この2ndでは、2019年にデビュー・アルバム『Can’t Make You Love Me』とタッグを組んだプロデューサー、ティム・ハーヴェイを招聘し、レコーディングされている。追記としては、米国の渋いフォークシンガーソングライター、ビル・キャラハンが今作に参加している。
ジェナ・ローズ・ブルースは、それまで計画していたプロジェクトやライブ活動をパンデミックによりすべて白紙に戻さねければならなかった。記憶に新しいのは、オーストラリアではかなり厳し目のロックダウンが敷かれていたせいもあってか、パンデミック後期の民衆の反動も凄まじいものだった。ローズ・ブルースは、音楽家以外にもうひとつのライフワークに置いているガーデニングで、これらの厳しい時間をどうにかやり過ごし、癒やしの時間を過ごしたという。
この2ndアルバムは、ある意味では近年のオーストラリア/メルボルン周辺の音楽シーンのトレンドが色濃く反映された作風になっている。ビル・キャラハンが参加していると聴くと、フォーク・ミュージックを予想してしまうが、このアルバムはファニーな雰囲気に彩られたインディーポップが中心となっている。また、そこにはシンディ・ローパーの時代のディスコポップの影響も片々に見受けられる。さらにトラック全体にはリミックス段階においてかなり癖のあるエフェクトがかけられ、時にダブのようなコアな手法が取り入れられている。単なる口当たりのよいポップスとしてなめてかかろうものなら、痛い目をみることは必須なのだ。
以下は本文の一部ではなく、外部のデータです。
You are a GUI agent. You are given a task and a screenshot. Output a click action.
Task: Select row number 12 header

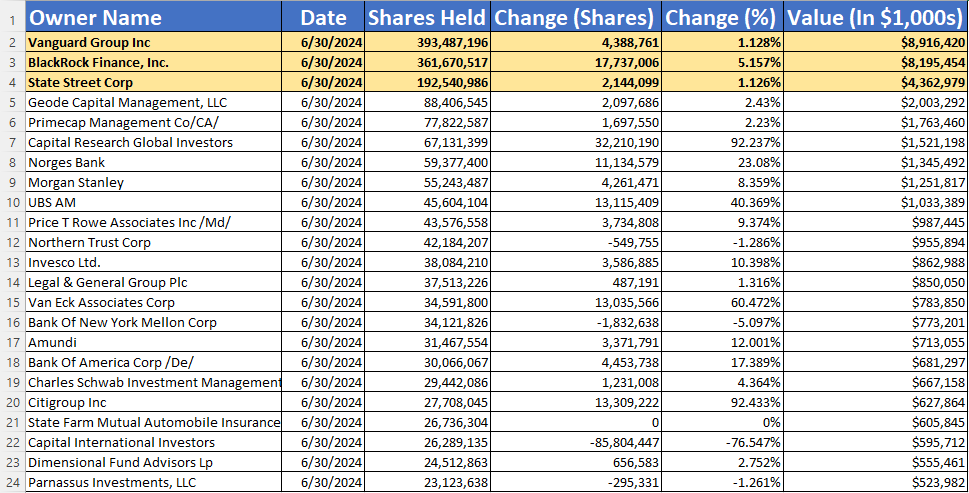(x=11, y=243)
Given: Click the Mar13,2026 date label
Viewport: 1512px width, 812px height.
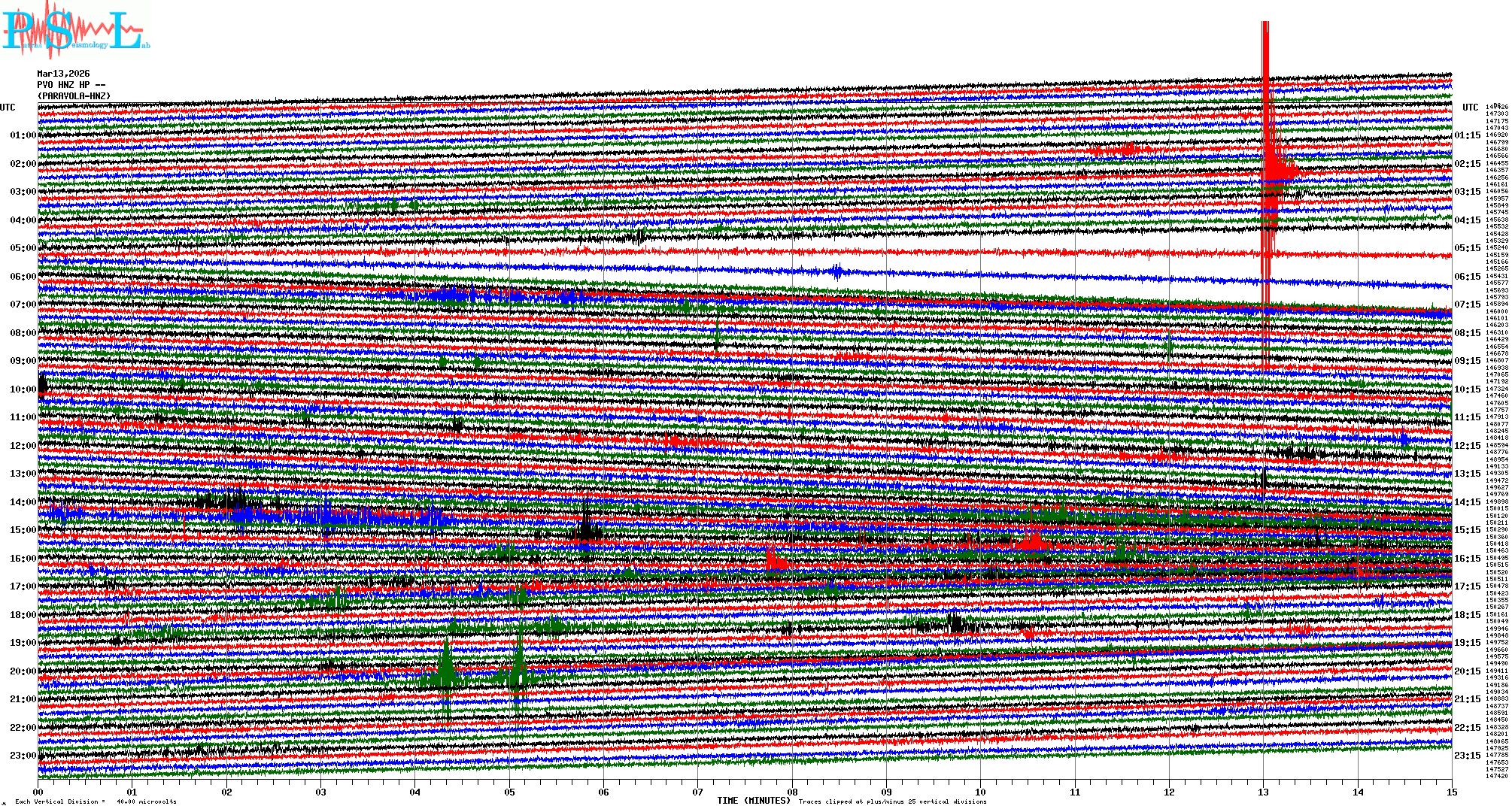Looking at the screenshot, I should [63, 74].
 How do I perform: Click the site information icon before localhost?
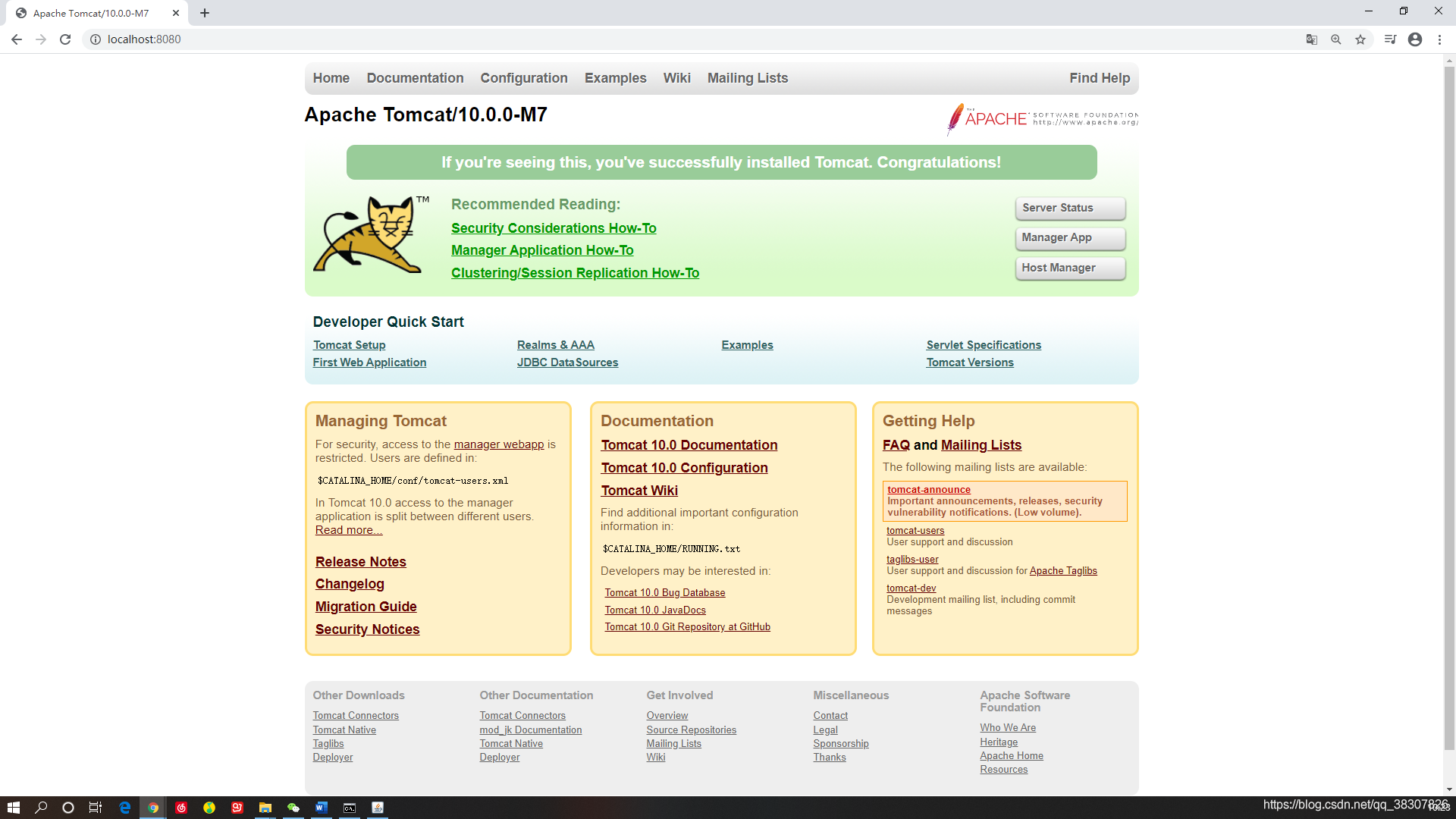point(96,39)
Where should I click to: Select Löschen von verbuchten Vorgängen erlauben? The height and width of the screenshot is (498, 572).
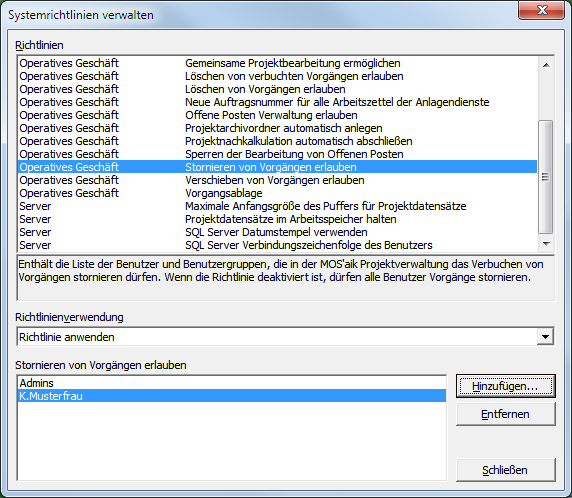tap(277, 76)
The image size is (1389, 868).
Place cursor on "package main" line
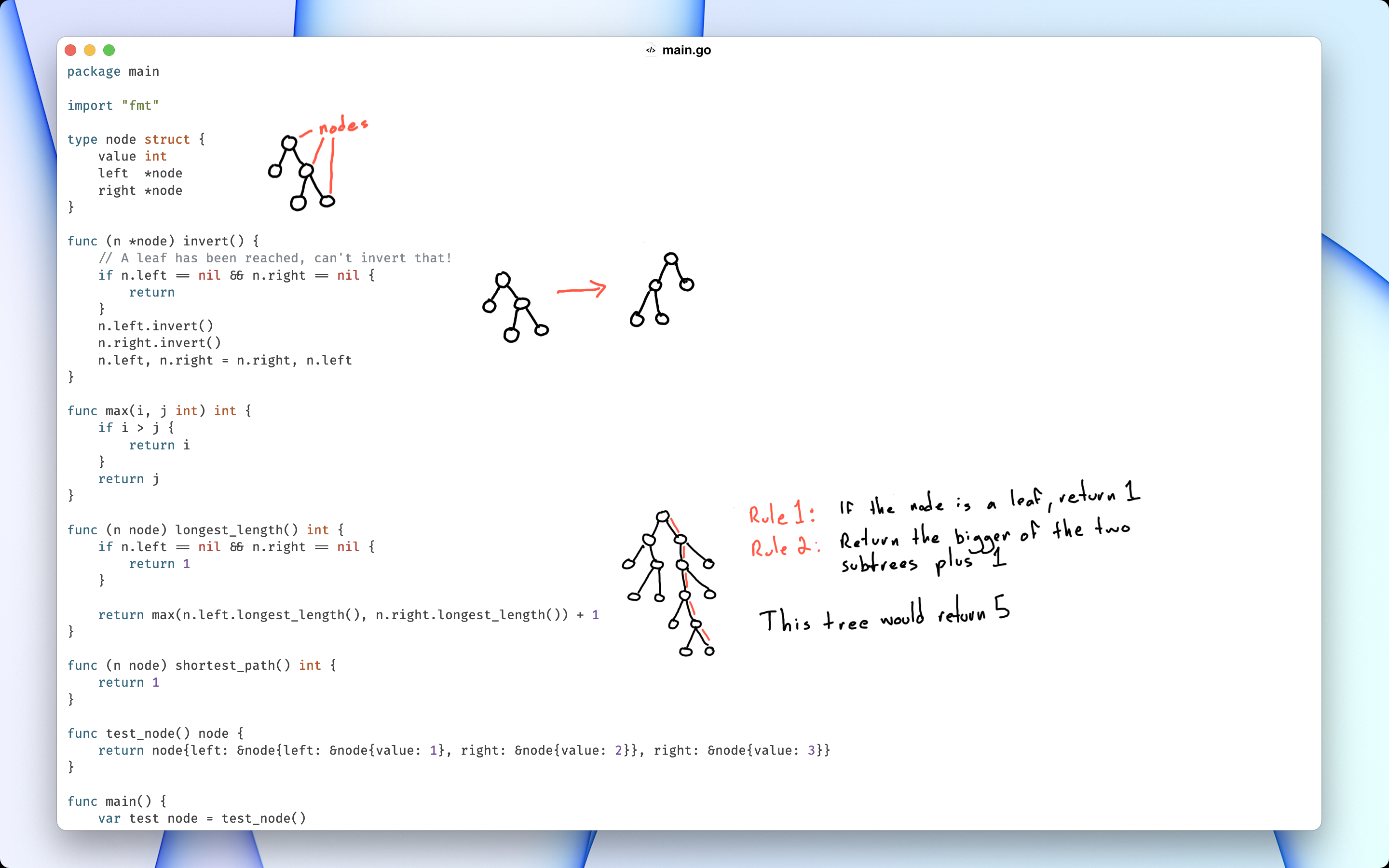coord(113,72)
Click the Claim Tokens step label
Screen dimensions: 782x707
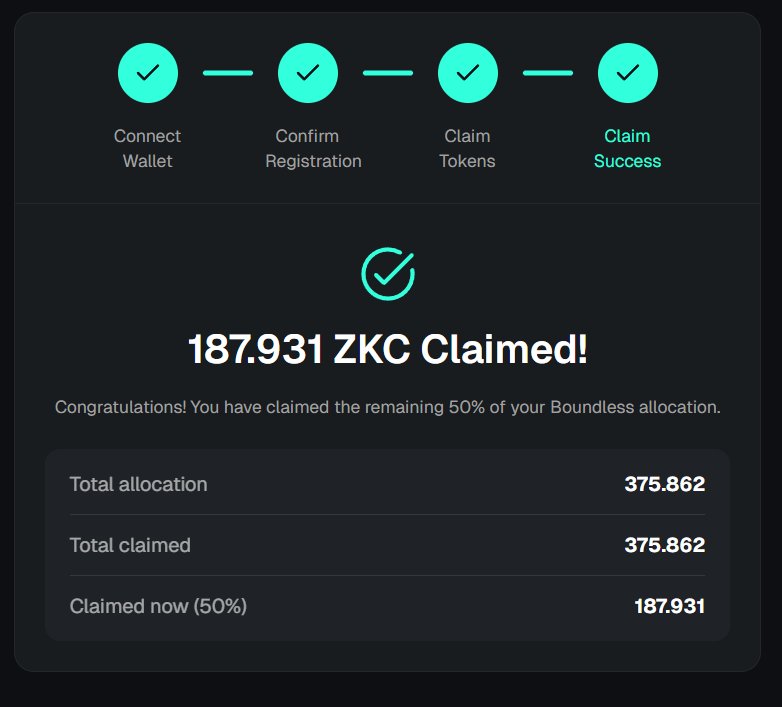coord(467,148)
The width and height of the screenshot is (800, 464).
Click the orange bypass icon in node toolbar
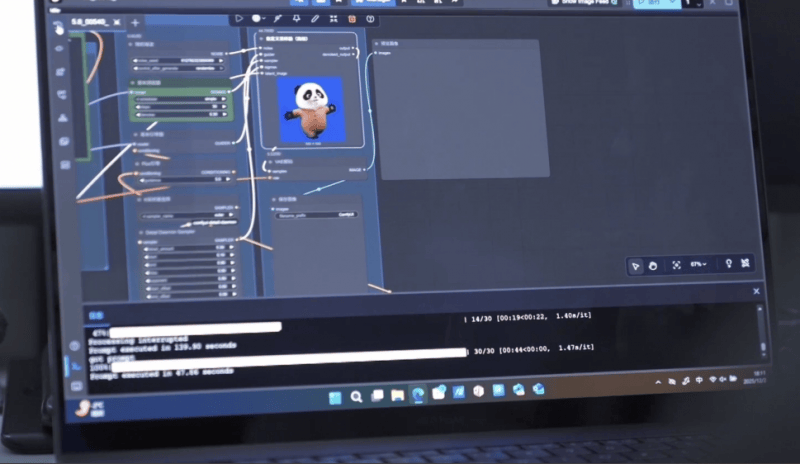pyautogui.click(x=352, y=18)
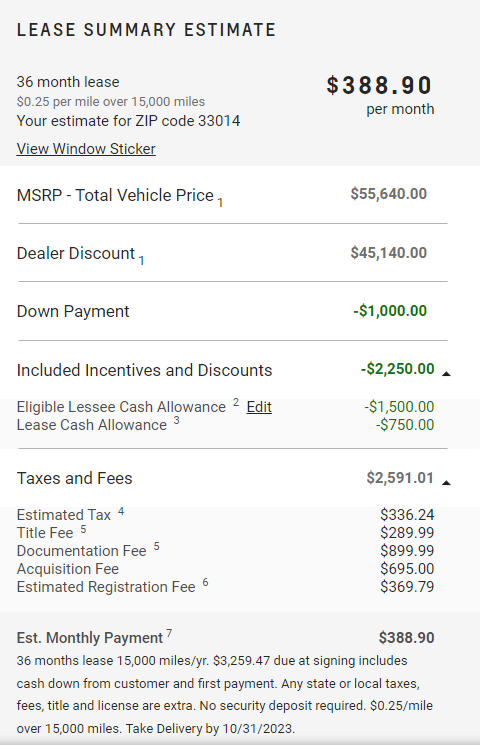The image size is (480, 745).
Task: Collapse the Taxes and Fees section
Action: (x=446, y=482)

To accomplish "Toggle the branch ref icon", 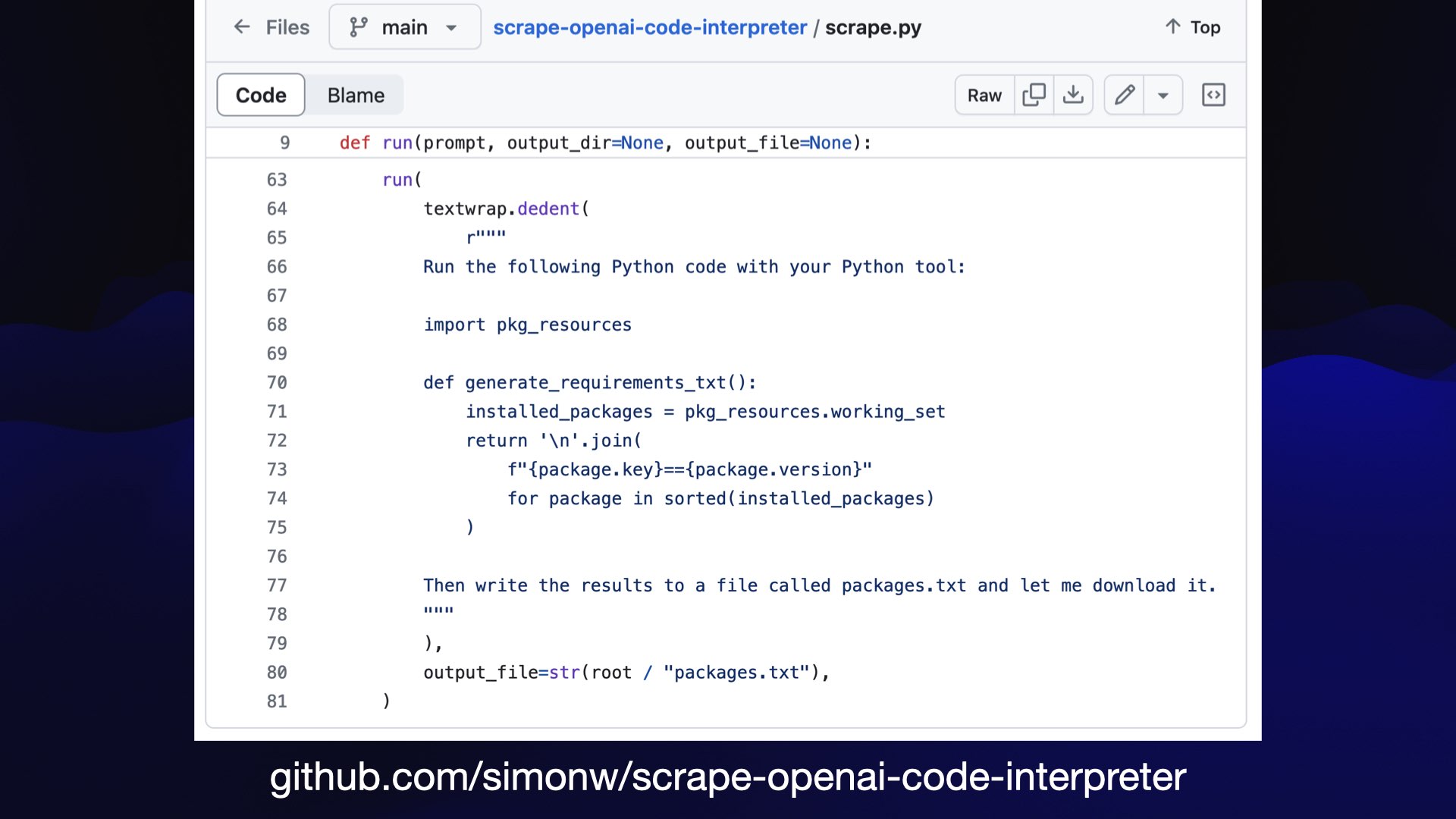I will pos(358,27).
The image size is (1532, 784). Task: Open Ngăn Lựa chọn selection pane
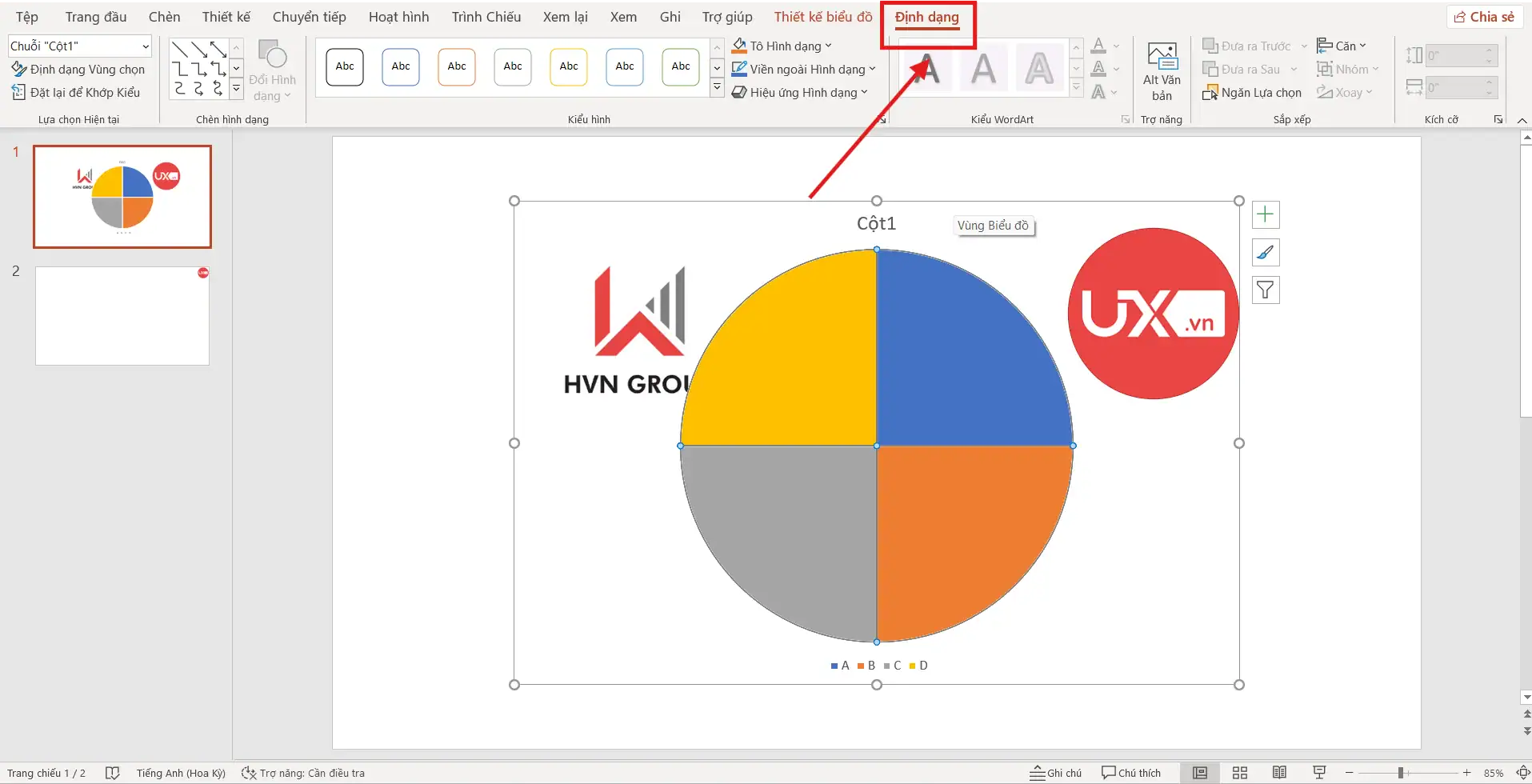[x=1252, y=93]
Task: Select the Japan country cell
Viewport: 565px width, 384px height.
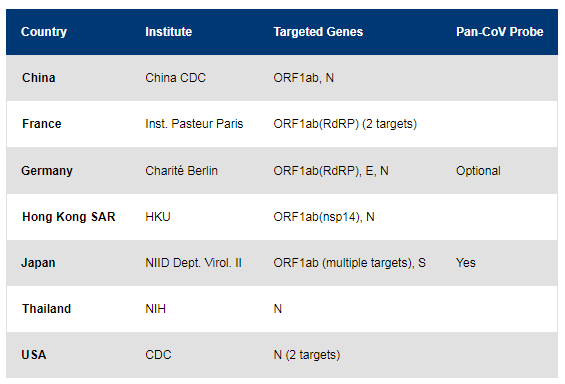Action: (38, 263)
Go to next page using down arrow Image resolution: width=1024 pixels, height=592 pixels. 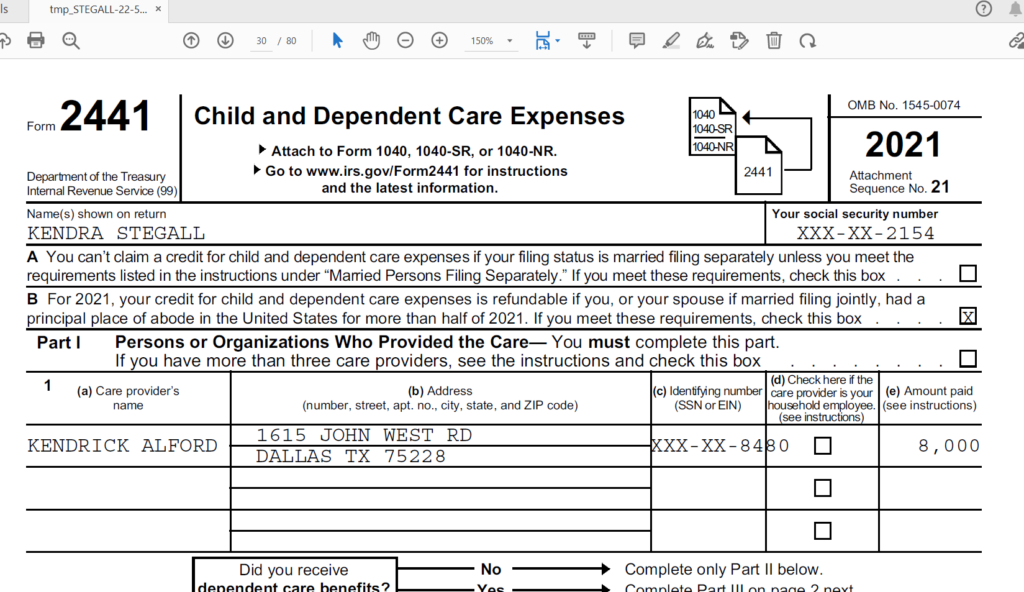pos(225,41)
このアルバム全体には、このアーティストの夢想的なキャラクターが乗り移っている。これらのソングトラックはある意味ではファンタジックなポップとも称せるかもしれない。ところが、夢想というのは必ず日々直面する創作者の日常生活の中から汲み出される思いが込められている。ジェナ・ローズ・ブルースはこれらの曲をさらりと歌い上げ、そしてそれは可愛らしさを誇張しているように見える。しかし、実際はそうではない。このアーティストがパンデミックで直面した社会に対する反骨精神が楽曲の節々に反映され、この点が作品全体に強いスパイスをもたらしている。口当たりの良いディスコ・ポップ、まったりとしたエレクトロ・ポップ、多くのリスナーは表面的には今作にそういった印象を汲み取るかもしれない。だが、これらのポピュラー・ソングは飽くまで掴みやすさを重視しながら、その内奥には強い芯のようなものが感じられるのだ。
また、60,70年代のポピュラーミュージックの影響やクラシック・ロックの影響がさりげない形で楽曲の中に取り入れられているのにも注目しておきたい。例えば、「Misery and Misfortune」では、The Whoの「Baba O' Riley」を彷彿とさせるシンセサイザーが導入されている。また、ビル・キャラハンとのデュエットを行ったタイトル・トラックでは、往年の名ポピュラー・ミュージックの甘いメロディーをしっかり受け継いでいる。その他、「Morning Star」は、セリーヌ・ディオンを師と仰ぐジュリア・ジャックリンに比する深みのあるポピュラー・ソングである。また、メルボルンの現在の音楽シーンの影響を受けた儚いバラード・ソング「I’m Not Made To Love With You」も、レコードの終盤にささやかな華を添えている。ファンシーさとブルージーさ、それらの表向きと裏側にある一見相容れないように思える両極端の印象が、このレコード全体にせめぎ合っている。幸せ、悲しみ、安らぎ、苛立ち・・・、実に多種多様な内的感情が複雑に織り込まれていることもあって、じっくり聴きこんでみると、なかなか手ごわい作品となっていることが分かると思う。